All the recent polling suggests Andy Burnham is losing more votes than anyone else to Jeremy Corbyn, says Diana Johnson MP.

Tom Blenkinsop MP on the New Statesman website today says he is giving his second preference to Andy Burnham as he thinks that Andy has the best chance of beating Jeremy.

This is on the basis that if Yvette goes out first all her second preferences will swing behind Andy, whereas if Andy goes out first then his second preferences, due to the broad alliance he has created behind his campaign, will all or largely switch to the other male candidate, Jeremy.

Let's take a deep breath and try and think through what will be the effect of preferential voting in the Labour leadership.

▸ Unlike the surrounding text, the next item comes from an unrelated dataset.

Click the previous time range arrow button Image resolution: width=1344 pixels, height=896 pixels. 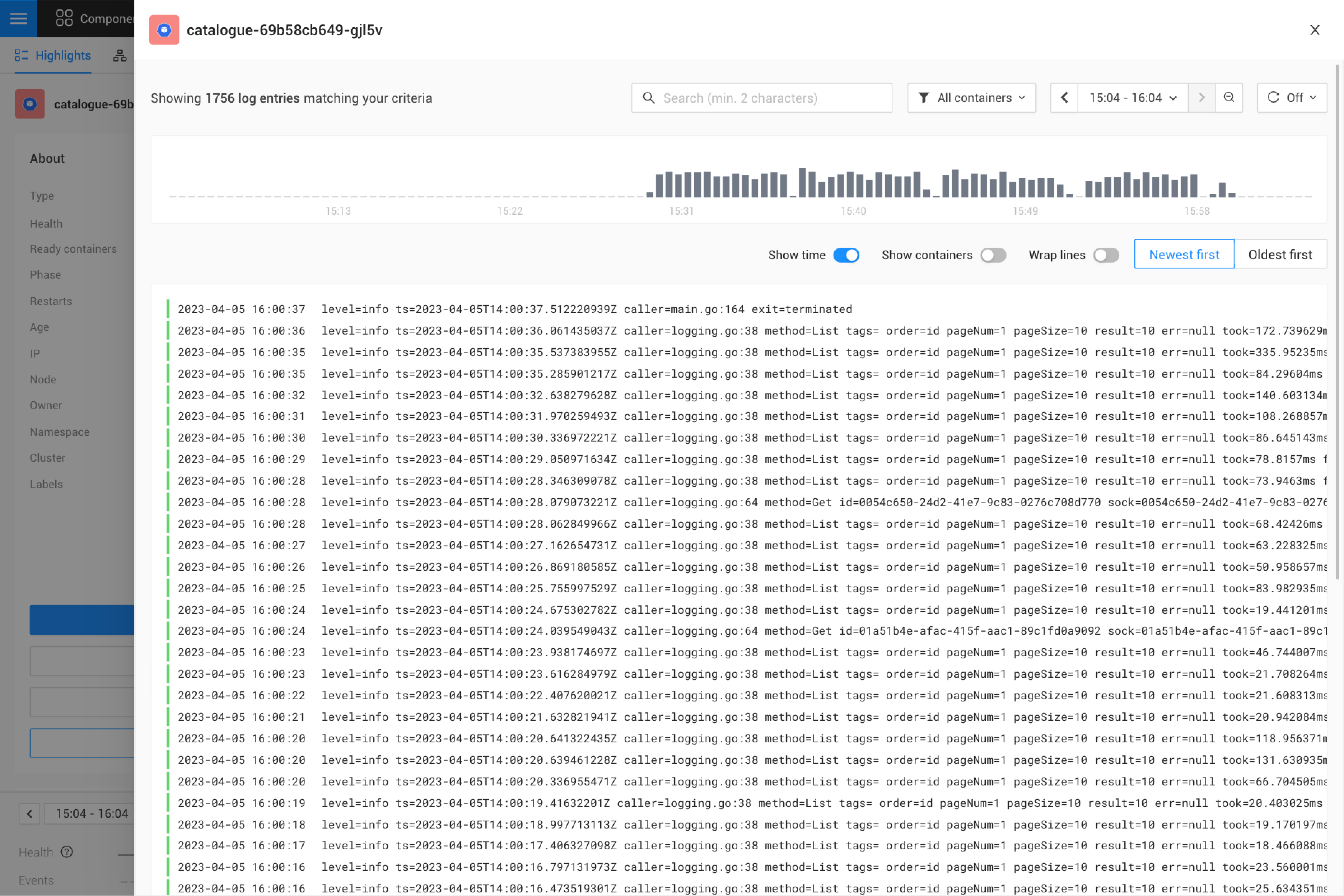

First of all, it is very difficult to know how second preferences will switch. From my telephone canvassing there is some rather interesting voting going on, but I don't accept that Tom’s analysis is correct. I have certainly picked up growing support for Yvette in recent weeks.

In fact you can argue the reverse of Tom’s analysis is true – Andy has moved further away from the centre and, as a result, his pitch to those like Tom who are supporting Liz first is now narrower. As a result, Yvette is more likely to pick up those second preferences.

Stats from the Yvette For Labour team show Yvette picking up the majority of second preferences from all candidates – from the Progress wing supporting Liz to the softer left fans of Jeremy – and Andy's supporters too. Their figures show many undecideds opting for Yvette as their first preference, as well as others choosing to switch their first preference to Yvette from one of the other candidates. It's for this reason I still believe only Yvette has the breadth of support to beat Jeremy and then to go on to win in 2020.

It's interesting that Andy has not been willing to make it clear that second preferences should go to Yvette or Liz. Yvette has been very clear that she would encourage second preferences to be for Andy or Liz.

Having watched Andy on Sky's Murnaghan show this morning, he categorically states that Labour will not get beyond first base with the electorate at a general election if we are not economically credible and that fundamentally Jeremy's economic plans do not add up. So, I am unsure why Andy is so unwilling to be clear on second preferences.

All the recent polling suggests Andy is losing more votes than anyone else to Jeremy. He trails fourth in London – where a huge proportion of our electorate is based.

So I would urge Tom to reflect more widely on who is best placed to provide the strongest opposition to the Tories, appeal to the widest group of voters and reach out to the communities we need to win back. I believe that this has to be Yvette.

The Newsnight focus group a few days ago showed that Yvette is best placed to win back those former Labour voters we will need in 2020.

Labour will pay a massive price if we ignore this.

Diana Johnson is the Labour MP for Hull North.